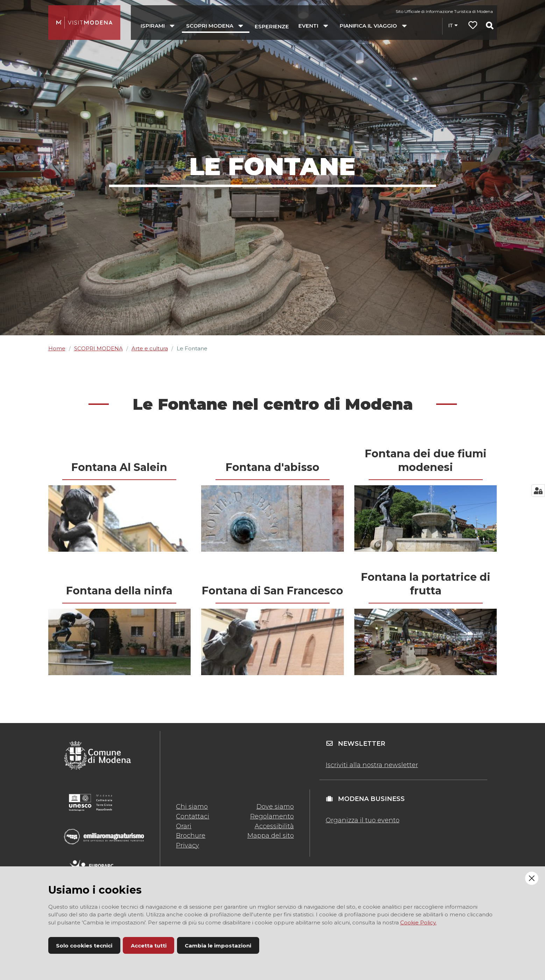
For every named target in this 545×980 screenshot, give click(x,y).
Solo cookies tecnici (84, 945)
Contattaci (193, 816)
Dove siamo (275, 807)
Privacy (187, 845)
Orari (183, 826)
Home (57, 348)
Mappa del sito (271, 835)
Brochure (191, 835)
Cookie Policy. (418, 923)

^^^^

WHAT IS BEING ASKED: List each row above that contains the word "named", copying it in full.

RESULT OF THE TASK:
For every named target in this 545×980 screenshot, give click(x,y).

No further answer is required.